Grand-père avait un éléphant

 

Un petit livre lu grace à un partenariat de Livraddict. Je remercie par ailleurs ce forum et les éditions du Point de m’avoir permis de découvrir un merveilleux livre.

L’histoire : Kounnioupattoumma est une jeune fille indoue et musulmane. Elle vit recluse chez elle à attendre qu’on lui choisisse le mari idéal. Parce que comme son grand-père avait un éléphant (ce que sa mère lui rabache à longueur de journée) et que son père est un notable, personne n’est assez bien pour elle… Mais les mauvais esprits en ont décidé autrement…

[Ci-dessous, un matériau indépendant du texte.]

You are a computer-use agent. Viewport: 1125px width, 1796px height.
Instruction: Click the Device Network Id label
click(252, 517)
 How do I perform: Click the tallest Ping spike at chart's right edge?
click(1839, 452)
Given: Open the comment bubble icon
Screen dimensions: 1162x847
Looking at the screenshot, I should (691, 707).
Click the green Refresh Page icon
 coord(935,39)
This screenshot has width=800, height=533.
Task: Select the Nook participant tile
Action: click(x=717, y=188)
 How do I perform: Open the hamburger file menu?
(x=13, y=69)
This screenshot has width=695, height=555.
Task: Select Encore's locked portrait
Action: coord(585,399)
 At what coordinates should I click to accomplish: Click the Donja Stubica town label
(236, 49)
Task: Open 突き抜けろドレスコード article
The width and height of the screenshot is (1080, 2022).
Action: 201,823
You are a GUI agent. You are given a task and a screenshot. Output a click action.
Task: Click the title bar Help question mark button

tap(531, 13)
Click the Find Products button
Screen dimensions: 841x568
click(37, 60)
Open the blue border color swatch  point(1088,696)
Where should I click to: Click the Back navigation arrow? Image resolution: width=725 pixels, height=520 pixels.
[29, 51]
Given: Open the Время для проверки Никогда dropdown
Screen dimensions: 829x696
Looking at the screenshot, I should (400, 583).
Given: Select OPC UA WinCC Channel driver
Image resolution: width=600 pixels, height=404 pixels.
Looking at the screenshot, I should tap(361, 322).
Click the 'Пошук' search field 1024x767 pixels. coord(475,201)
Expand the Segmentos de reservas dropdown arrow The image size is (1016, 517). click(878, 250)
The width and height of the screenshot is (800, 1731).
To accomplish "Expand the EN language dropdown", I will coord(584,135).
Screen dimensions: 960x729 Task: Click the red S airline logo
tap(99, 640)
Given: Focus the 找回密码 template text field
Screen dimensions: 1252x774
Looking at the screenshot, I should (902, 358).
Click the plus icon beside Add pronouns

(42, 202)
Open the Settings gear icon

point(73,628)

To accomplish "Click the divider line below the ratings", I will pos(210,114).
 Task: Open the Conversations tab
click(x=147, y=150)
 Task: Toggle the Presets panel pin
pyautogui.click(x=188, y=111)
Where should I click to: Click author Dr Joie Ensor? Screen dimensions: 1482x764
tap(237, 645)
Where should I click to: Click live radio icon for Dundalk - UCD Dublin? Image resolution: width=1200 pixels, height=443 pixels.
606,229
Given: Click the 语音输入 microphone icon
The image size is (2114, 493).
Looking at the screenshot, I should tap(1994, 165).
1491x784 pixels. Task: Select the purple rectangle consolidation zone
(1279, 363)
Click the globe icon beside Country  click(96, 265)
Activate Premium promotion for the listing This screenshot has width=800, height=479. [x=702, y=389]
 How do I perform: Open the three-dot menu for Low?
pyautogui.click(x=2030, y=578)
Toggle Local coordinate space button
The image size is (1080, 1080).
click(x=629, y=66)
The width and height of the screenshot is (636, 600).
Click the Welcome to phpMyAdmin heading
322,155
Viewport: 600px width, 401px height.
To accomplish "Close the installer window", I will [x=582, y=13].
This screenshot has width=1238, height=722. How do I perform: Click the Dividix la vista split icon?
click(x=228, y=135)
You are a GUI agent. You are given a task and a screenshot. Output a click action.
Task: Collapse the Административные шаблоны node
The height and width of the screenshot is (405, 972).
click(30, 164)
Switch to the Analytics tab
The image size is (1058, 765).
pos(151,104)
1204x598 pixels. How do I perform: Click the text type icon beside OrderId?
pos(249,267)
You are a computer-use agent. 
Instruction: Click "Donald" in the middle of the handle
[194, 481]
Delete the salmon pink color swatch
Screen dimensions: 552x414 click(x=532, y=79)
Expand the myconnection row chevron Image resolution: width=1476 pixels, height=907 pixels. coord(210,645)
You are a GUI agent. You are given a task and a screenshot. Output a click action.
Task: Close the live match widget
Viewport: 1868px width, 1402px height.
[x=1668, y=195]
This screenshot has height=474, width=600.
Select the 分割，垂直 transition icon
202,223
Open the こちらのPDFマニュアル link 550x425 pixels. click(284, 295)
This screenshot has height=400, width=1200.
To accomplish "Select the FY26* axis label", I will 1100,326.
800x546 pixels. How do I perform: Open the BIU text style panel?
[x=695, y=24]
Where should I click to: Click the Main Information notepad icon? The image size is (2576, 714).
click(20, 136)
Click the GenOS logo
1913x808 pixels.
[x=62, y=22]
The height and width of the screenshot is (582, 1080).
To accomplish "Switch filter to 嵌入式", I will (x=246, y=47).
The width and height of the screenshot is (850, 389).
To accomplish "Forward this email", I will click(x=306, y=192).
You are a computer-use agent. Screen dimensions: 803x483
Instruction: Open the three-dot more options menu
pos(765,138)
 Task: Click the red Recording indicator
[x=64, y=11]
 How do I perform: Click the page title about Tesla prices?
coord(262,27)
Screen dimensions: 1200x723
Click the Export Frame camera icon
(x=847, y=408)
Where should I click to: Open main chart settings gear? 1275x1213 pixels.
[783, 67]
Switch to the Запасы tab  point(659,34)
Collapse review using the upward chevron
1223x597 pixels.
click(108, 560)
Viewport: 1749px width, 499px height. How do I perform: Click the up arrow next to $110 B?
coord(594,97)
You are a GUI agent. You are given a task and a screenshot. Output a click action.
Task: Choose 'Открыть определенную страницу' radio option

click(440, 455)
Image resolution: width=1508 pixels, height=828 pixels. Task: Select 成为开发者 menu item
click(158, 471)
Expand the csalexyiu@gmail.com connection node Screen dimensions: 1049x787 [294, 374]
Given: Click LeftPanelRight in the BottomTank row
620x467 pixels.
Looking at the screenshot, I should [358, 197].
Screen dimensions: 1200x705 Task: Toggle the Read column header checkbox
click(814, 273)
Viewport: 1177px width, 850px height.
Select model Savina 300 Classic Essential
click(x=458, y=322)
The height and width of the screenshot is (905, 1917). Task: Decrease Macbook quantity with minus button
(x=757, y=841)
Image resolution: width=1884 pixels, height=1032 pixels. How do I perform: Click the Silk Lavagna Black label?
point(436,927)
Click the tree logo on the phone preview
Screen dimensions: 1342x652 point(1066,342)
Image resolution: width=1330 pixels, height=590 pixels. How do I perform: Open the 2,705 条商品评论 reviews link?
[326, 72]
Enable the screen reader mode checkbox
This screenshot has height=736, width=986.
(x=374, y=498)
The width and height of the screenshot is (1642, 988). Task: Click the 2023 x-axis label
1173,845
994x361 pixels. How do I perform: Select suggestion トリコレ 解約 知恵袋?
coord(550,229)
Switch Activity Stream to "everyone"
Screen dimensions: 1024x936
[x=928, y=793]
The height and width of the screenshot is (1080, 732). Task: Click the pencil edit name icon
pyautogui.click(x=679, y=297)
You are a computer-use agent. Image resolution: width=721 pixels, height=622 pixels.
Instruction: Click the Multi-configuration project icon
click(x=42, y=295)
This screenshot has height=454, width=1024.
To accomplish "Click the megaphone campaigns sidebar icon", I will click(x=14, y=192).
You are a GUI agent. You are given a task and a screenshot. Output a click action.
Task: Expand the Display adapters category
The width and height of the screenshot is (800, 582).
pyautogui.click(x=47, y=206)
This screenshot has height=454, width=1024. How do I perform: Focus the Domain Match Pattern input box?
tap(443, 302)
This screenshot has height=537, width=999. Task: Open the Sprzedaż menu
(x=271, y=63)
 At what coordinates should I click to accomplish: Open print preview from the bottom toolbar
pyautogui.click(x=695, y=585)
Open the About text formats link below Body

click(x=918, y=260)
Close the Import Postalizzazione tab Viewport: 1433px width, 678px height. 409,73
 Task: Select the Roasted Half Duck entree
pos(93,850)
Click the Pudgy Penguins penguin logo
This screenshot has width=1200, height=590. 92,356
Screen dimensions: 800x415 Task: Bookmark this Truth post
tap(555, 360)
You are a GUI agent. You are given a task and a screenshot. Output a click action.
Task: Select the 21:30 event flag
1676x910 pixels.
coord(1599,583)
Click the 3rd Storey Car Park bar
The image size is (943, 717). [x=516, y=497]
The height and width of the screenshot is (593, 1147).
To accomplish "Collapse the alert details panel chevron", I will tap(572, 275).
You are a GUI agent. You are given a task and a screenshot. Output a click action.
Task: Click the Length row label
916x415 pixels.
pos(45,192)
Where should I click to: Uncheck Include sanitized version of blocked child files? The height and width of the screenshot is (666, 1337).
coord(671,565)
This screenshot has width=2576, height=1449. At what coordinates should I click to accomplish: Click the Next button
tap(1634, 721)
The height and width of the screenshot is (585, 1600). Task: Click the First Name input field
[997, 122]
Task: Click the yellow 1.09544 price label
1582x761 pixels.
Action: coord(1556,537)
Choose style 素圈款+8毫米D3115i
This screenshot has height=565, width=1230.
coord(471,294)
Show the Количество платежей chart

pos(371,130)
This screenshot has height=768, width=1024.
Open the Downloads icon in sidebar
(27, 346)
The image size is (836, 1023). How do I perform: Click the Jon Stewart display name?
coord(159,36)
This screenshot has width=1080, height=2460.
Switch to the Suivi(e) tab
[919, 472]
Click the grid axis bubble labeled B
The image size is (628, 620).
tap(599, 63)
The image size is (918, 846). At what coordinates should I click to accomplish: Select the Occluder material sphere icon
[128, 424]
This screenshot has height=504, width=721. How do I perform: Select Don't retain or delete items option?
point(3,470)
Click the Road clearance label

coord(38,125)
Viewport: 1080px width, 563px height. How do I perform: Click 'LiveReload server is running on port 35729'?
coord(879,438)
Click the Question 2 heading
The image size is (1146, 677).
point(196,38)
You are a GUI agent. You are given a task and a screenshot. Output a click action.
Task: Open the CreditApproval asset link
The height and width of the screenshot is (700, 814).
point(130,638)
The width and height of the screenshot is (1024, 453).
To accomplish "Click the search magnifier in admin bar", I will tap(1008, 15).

Mon avis : ce qui m’a attiré vers ce titre, c’est non seulement la couverture mais également le lieu où se déroule l’histoire : l’Inde, pays que je veux visiter. Dès les premières pages, j’ai été séduite par Kounnioupattoumma, cette « bécasse ». De prime abord, ce sobriquet (qui n’en est pas un au final) lui scied parfaitement bien. Mais à y réfléchir de plus près, elle est naïve, ingénue et candide. Candide… Par bien des aspects, j’ai pensé à l’autre Candide, celui de Voltaire. Kounnioupattoumma s’émerveille de tout, même des choses les plus laides. Elle parle aux animaux en pensant qu’ils la comprennent. Est-elle sotte ? Non. Elle découvre juste le monde qui l’entoure, celui qui lui a fait cruellement défaut dans sa tour dorée. A ce titre, on peut dire que ce n’est pas un roman mais un conte.

Un conte certes mais un véritable cheminement initiatique. Kounnioupattoumma, devenant pauvre, va s’émanciper, s’interroger par rapport à ses propres réflexions et non par rapport à ce qu’on lui apprend dans le Coran. Elle va se découvrir et devenir une femme, à 22 ans alors que normalement, à cet âge, on est marié et déjà femme.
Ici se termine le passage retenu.